Aujourd'hui oublié, Jules François Crahay a été un créateur de mode adulé par les femmes les plus élégantes et fortunées. Une exposition et un ouvrage mettent son génie en lumière.
Fin février, l’actrice Claudia Cardinale, la reine Paola et l’épouse du dernier shah d’Iran, Farah Diba, se retrouveront au cœur de Bruxelles. Une scène émouvante: trois dames d’âge vénérable, élégantes et raffinées. "Prego! Attenzione!" Elles pénètrent dans le Musée Mode & Dentelle de Bruxelles, escortées par leurs dames d’honneur. Cet après-midi-là, elles se plongeront sans doute dans les souvenirs de leurs jours de gloire, entre caméras et visites officielles.
Une époque qui appartient au passé, un instant ravivé par la magie de l’exposition présentée au musée, où elles retrouveront l’allure protocolaire ou privée qui les a caractérisées, mêlée à d’autres icônes, des coupures de presse et des photos parues dans les magazines glamour. En effet, c’est au musée Mode & Dentelle que sont présentées les merveilleuses robes couture signées Lanvin et Nina Ricci créées par Jules François Crahay, un de leurs couturiers préférés. Pourtant, aujourd’hui, son nom n’évoque plus rien, sauf peut-être aux spécialistes de la couture parisienne. C’est donc presque miraculeux qu’une exposition et un livre richement illustré lui rendent hommage.
Hommages de divas
Cette scène où se retrouvent ces trois vénérables dames est évidemment le fruit de notre imagination, malheureusement. La probabilité que Claudia, Farah et Paola se retrouvent réellement à Bruxelles est mince, même si Denis Laurent pense que Crahay aurait mérité cet hommage. Au cours de ces derniers mois, l’agenda de Denis Laurent a été très chargé. Instigateur de l’exposition, il est aussi l’auteur principal d’un nouvel ouvrage consacré à Jules François Crahay, ce couturier belge aussi discret que génial.

Vos tâches
A - Traduisez en anglais cette phrase de l'article sur Jules François Crahay : « Pourtant, aujourd’hui, son nom n’évoque plus rien, sauf peut-être aux spécialistes de la couture parisienne. »
B - Résumez en deux phrases l'article sur Jules François Crahay.
C - Poursuivez l'article sur Jules François Crahay à partir de la dernière phrase.

(Données pour localiser des cibles visibles)
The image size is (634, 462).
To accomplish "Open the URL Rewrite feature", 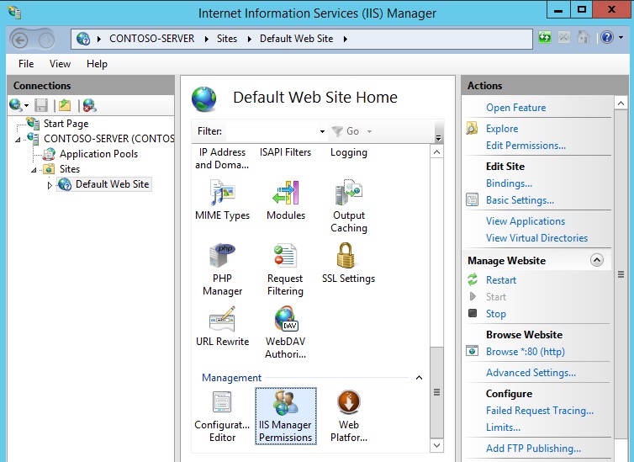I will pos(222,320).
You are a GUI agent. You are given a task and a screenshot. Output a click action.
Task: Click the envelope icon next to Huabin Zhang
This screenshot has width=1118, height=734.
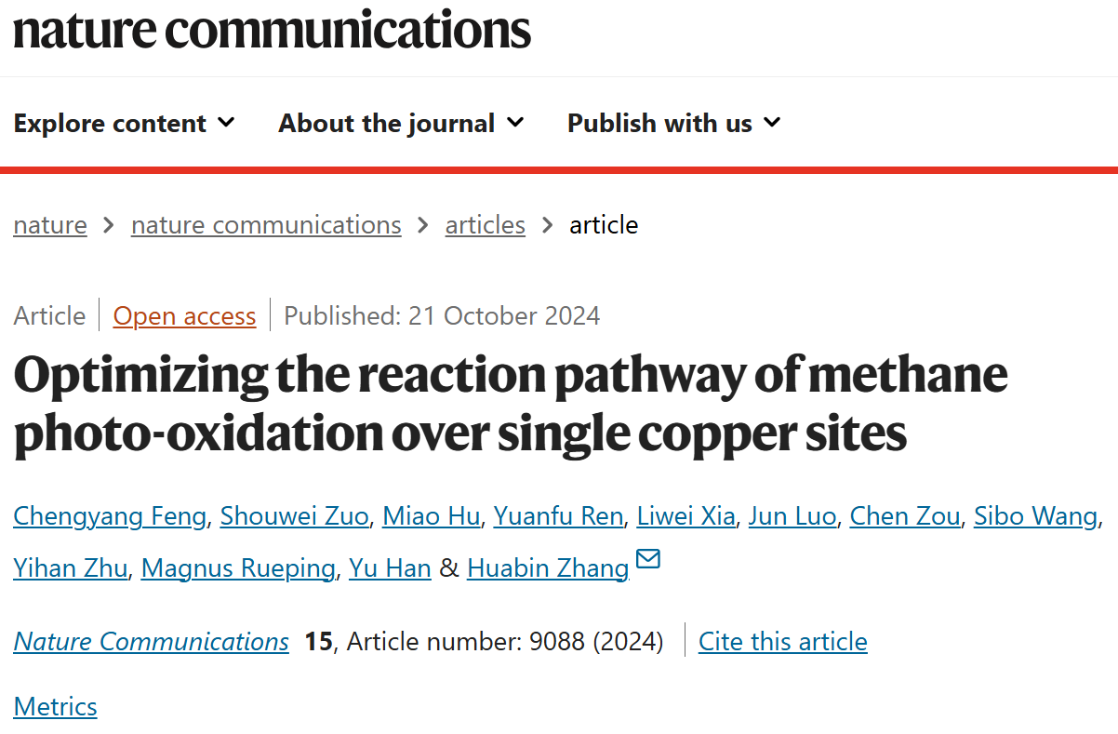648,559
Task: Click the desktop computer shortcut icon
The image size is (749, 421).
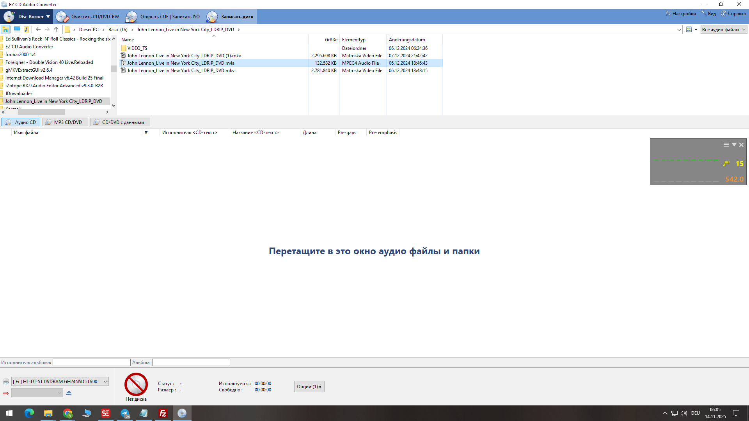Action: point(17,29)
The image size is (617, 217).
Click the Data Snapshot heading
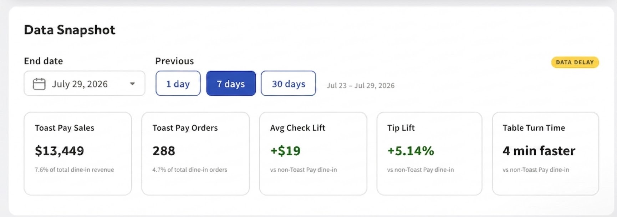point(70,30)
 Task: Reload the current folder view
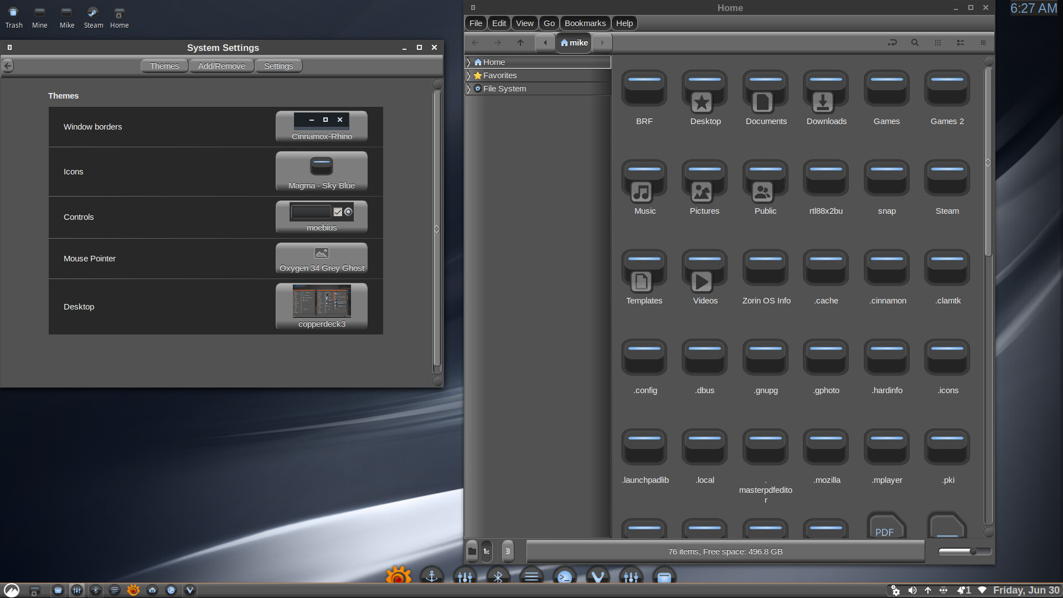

Les résultats
A - Yet today his name no longer means anything, except perhaps to specialists in Parisian couture.

B - Le couturier belge Jules François Crahay, aujourd'hui oublié mais autrefois adulé par les femmes les plus élégantes et fortunées, est mis à l'honneur par une exposition au musée Mode & Dentelle de Bruxelles et par un livre richement illustré. L'exposition présente les robes couture qu'il a créées pour Lanvin et Nina Ricci, et son instigateur, Denis Laurent, est aussi l'auteur principal de l'ouvrage.

C -
Il y a six mois encore, Laurent occupait le poste de directeur des musées et de la culture de la ville de Bruxelles. Cependant, son travail de détective est chronophage: il consacre des heures, des jours et des mois au créateur. Au mois de septembre dernier, il décide de quitter son emploi pour se consacrer pleinement à l’ouvrage et à l’exposition.
Pourquoi cet intérêt dévorant pour Jules François Crahay? "L’idée a germé il y a quatre ans. Historien de l’art de formation, j’ai consacré une grande partie de ma carrière journalistique au design et à la mode, si bien que le contexte ne m’était pas étranger. Nous avons découvert que le Musée Mode & Dentelle possédait des archives jusqu’alors inexploitées."
Laurent se passionne pour ce sujet qu’il tient à partager avec le plus grand nombre: "Cette exposition est le résultat d’une longue et minutieuse investigation. Il nous a également semblé essentiel de l’accompagner d’une publication dépassant le simple cadre du catalogue. Divers auteurs invités ont également enrichi l’ouvrage de leur perspective sur Crahay et son influence dans l’univers de la mode. Publié en français et en anglais, ce livre a l’ambition de donner à l’histoire de Crahay une résonance plus large. Mondiale, pour ainsi dire."
Originaire de Liège, Jules François Crahay (1917-1988) a été élevé par sa mère, une couturière. Son père, un riche industriel, ne l’a jamais reconnu officiellement. Jeune homme, il part à Paris suivre une formation en mode et, après la guerre, reprend la maison de couture de sa défunte mère. Avec succès. Mais Crahay aspire à se trouver là où palpite le cœur de la mode. Le talentueux créateur décide donc de quitter Liège pour fonder sa propre maison de couture à Paris.
Mais malgré cette installation, le succès n’est pas au rendez-vous: après deux saisons seulement, Crahay n’a d’autre choix que de déposer le bilan et fermer boutique. Heureusement, il est assez rapidement recruté par la maison de couture Nina Ricci pour assister Nina et, ensuite, reprendre peu à peu la direction artistique. Les collections du timide Belge remportent un franc succès, attirant une attention croissante de la presse mode internationale.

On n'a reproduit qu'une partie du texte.